------ The records
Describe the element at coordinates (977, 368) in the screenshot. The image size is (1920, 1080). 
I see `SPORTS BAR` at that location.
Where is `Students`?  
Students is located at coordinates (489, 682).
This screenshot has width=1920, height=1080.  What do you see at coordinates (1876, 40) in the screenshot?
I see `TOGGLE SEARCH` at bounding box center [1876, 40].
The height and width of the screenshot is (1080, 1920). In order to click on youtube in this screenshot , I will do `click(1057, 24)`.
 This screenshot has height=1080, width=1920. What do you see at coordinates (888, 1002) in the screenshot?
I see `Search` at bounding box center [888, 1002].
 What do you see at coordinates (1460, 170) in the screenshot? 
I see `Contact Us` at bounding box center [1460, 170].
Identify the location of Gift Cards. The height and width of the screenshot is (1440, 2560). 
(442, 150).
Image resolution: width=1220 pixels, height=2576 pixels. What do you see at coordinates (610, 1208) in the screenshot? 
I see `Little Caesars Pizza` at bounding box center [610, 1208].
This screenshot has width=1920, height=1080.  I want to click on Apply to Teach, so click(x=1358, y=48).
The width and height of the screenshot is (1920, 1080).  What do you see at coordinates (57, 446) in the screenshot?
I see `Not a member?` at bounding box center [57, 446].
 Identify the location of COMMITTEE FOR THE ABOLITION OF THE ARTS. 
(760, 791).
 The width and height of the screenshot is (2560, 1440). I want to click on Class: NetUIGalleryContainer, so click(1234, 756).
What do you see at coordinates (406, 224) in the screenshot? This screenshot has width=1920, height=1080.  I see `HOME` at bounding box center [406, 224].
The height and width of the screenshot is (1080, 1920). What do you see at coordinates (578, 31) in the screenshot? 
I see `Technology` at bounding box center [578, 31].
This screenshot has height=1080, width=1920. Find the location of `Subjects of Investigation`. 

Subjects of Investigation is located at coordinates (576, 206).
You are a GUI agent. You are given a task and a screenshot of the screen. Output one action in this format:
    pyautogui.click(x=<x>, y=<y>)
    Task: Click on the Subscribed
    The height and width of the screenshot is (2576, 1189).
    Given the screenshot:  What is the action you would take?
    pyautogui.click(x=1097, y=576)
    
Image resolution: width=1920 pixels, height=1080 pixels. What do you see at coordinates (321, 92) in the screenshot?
------------
Written task: Swap "Image resolution" for "Display resolution" in every one of the items above, and give the lines again with nothing else changed.

Written response:
Describe the element at coordinates (977, 368) in the screenshot. The image size is (1920, 1080). 
I see `SPORTS BAR` at that location.
Where is `Students`?  
Students is located at coordinates (489, 682).
This screenshot has width=1920, height=1080.  What do you see at coordinates (1876, 40) in the screenshot?
I see `TOGGLE SEARCH` at bounding box center [1876, 40].
The height and width of the screenshot is (1080, 1920). In order to click on youtube in this screenshot , I will do `click(1057, 24)`.
 This screenshot has height=1080, width=1920. What do you see at coordinates (888, 1002) in the screenshot?
I see `Search` at bounding box center [888, 1002].
 What do you see at coordinates (1460, 170) in the screenshot? 
I see `Contact Us` at bounding box center [1460, 170].
Identify the location of Gift Cards. The height and width of the screenshot is (1440, 2560). 
(442, 150).
Display resolution: width=1220 pixels, height=2576 pixels. What do you see at coordinates (610, 1208) in the screenshot? 
I see `Little Caesars Pizza` at bounding box center [610, 1208].
This screenshot has width=1920, height=1080.  I want to click on Apply to Teach, so click(x=1358, y=48).
The width and height of the screenshot is (1920, 1080).  What do you see at coordinates (57, 446) in the screenshot?
I see `Not a member?` at bounding box center [57, 446].
 Identify the location of COMMITTEE FOR THE ABOLITION OF THE ARTS. 
(760, 791).
 The width and height of the screenshot is (2560, 1440). I want to click on Class: NetUIGalleryContainer, so click(1234, 756).
What do you see at coordinates (406, 224) in the screenshot? This screenshot has width=1920, height=1080.  I see `HOME` at bounding box center [406, 224].
The height and width of the screenshot is (1080, 1920). What do you see at coordinates (578, 31) in the screenshot? 
I see `Technology` at bounding box center [578, 31].
This screenshot has height=1080, width=1920. Find the location of `Subjects of Investigation`. 

Subjects of Investigation is located at coordinates (576, 206).
You are a GUI agent. You are given a task and a screenshot of the screen. Output one action in this format:
    pyautogui.click(x=<x>, y=<y>)
    Task: Click on the Subscribed
    The height and width of the screenshot is (2576, 1189).
    Given the screenshot:  What is the action you would take?
    pyautogui.click(x=1097, y=576)
    
Display resolution: width=1920 pixels, height=1080 pixels. What do you see at coordinates (321, 92) in the screenshot?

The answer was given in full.